Lorsqu’il s’agit du fédéralisme, les exemples cités par le constitutionnaliste pour suggérer que la Cour suprême ne penche pas toujours, comme la tour de Pise, du même côté, posent par ailleurs problème. Si l’affaire Banque canadienne de l’Ouestconfirme le pouvoir des provinces en matière de vente d’assurance, la Cour suprême donne au Parlement du Canada la recette pour faire prévaloir sa législation en lui indiquant que sa volonté expresse d’exclure l’application d’une loi provinciale l’autoriserait à appliquer la doctrine de la prépondérance fédérale. Parler de victoire des provinces et du Québec dans le renvoi sur la procréation assistée tend à occulter le fait que la Cour suprême a validé certaines règles de la législation fédérale en la matière et que celles-ci auront, comme l’a admis son collègue constitutionnaliste Benoit Pelletier, prépondérance sur celles contenues au Code civil du Québec sur les mêmes questions.

Gardienne d’une loi imposée

Et pour ce qui est du renvoi relatif à la Loi sur les valeurs mobilières, la Cour suprême du Canada n’a pas hésité à donner le feu vert à une initiative législative fédérale qui serait « différente de celle des provinces sur le plan qualitatif » et « habiliterait le Parlement à traiter des enjeux véritablement nationaux ». Comment prétendre que « la Cour a stoppé net ce qui aurait constitué la plus grande intrusion du fédéral dans les compétences des provinces au cours des dernières années » lorsque l’on constate que le gouvernement fédéral, avec l’appui de l’Ontario, propose de faire naître un organisme coopératif en matière de réglementation des valeurs mobilières le 1er juillet 2015 ?

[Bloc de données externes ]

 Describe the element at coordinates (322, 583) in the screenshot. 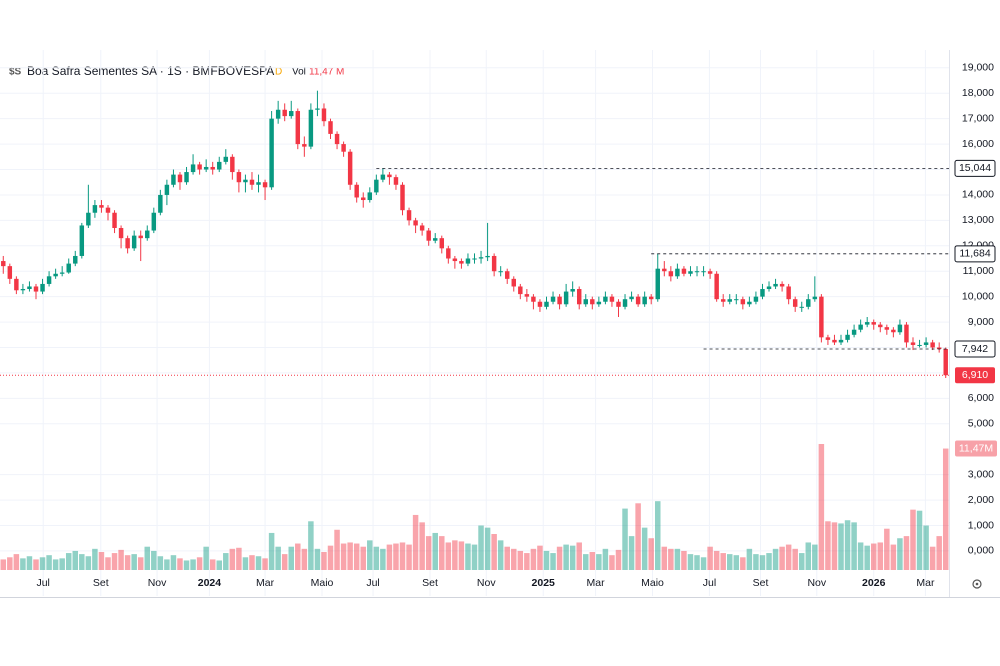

Ultimement, les appréciations plus nuancées pour lesquelles plaide le doyen Grammond ne permettent pas d’occulter le fait que la Cour suprême du Canada — dont les juges, ne faut-il pas toujours le rappeler ?, sont nommés par le premier ministre du Canada — est la gardienne d’une loi fondamentale dont les modifications de 1982 ont été imposées au Québec sans son consentement, avec la complicité d’au moins deux des juges de l’époque. De cette Cour politique suprême, le Québec ne saurait attendre qu’elle lui permette de protéger son identité distincte.